(Beginning of Information shown)
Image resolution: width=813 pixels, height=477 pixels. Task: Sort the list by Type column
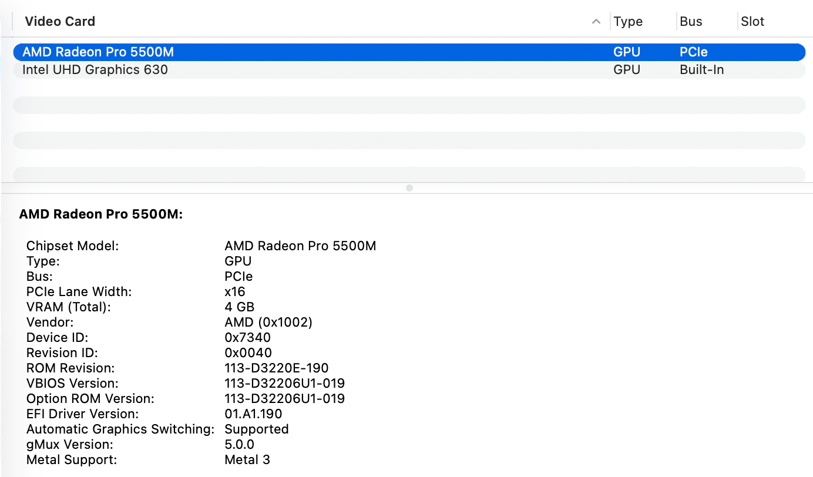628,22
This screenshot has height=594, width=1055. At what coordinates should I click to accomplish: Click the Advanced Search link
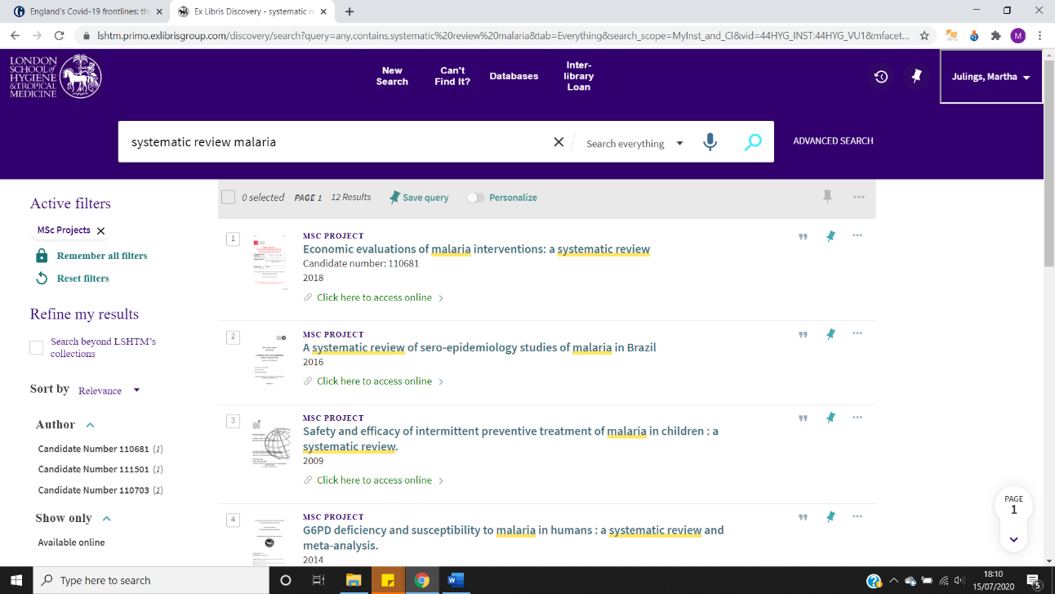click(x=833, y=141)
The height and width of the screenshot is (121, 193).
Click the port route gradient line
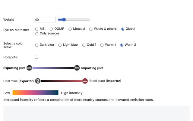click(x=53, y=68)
(End of Information shown)
(Beginning of Information shown)
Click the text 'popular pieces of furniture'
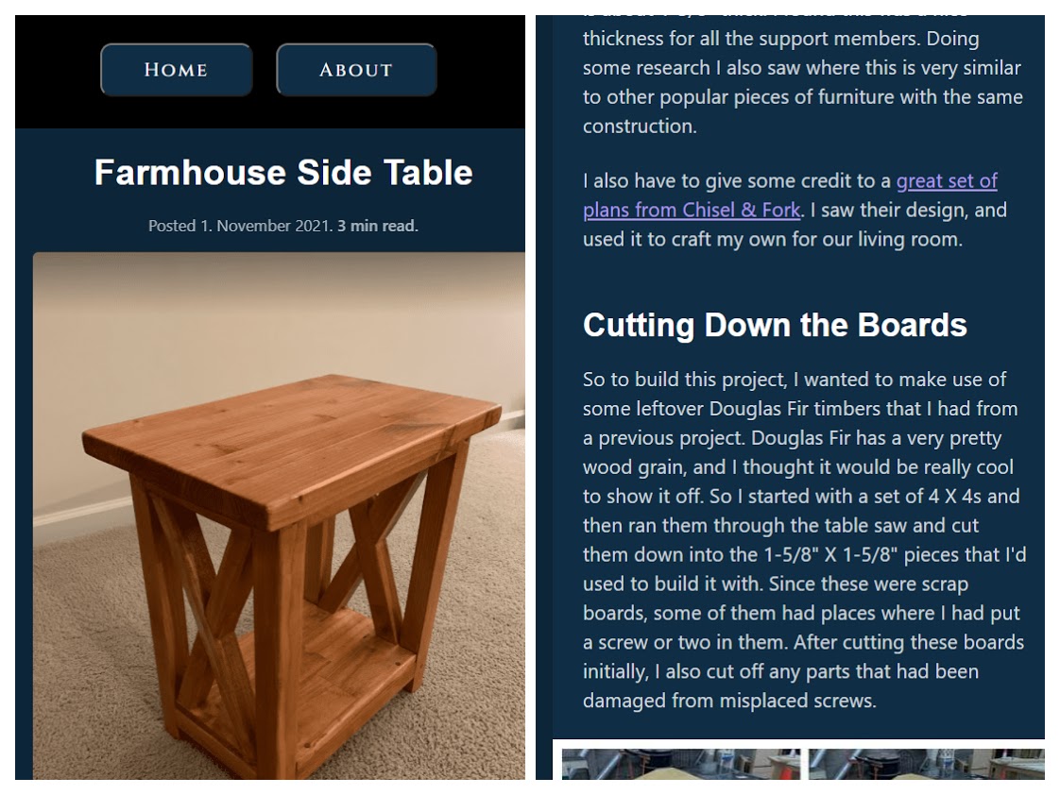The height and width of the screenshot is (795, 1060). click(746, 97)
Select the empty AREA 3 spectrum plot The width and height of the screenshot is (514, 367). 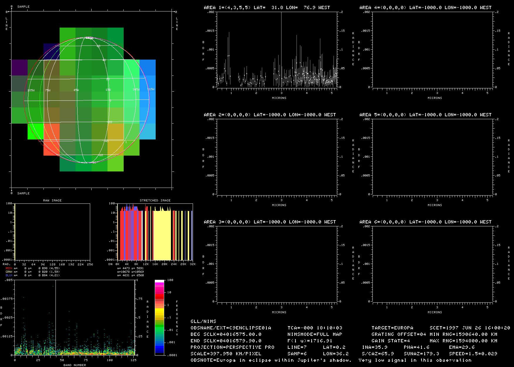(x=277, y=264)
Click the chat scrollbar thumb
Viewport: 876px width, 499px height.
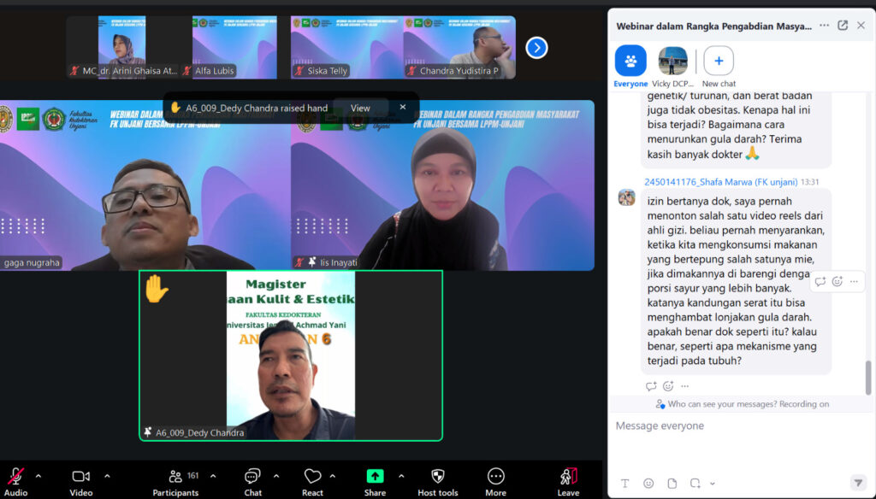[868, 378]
(End of Information shown)
▶ Task goal: Out of the records above, set down only the lines from the one that contains "Image resolution: width=813" through the one that contains "The height and width of the screenshot is (121, 193).", unchanged and without the pictures.

▶ Your response:
Image resolution: width=813 pixels, height=477 pixels. Task: Sort the list by Type column
628,22
This screenshot has height=594, width=1055. At what coordinates should I click to accomplish: Click the Advanced Search link
click(x=833, y=141)
The height and width of the screenshot is (121, 193).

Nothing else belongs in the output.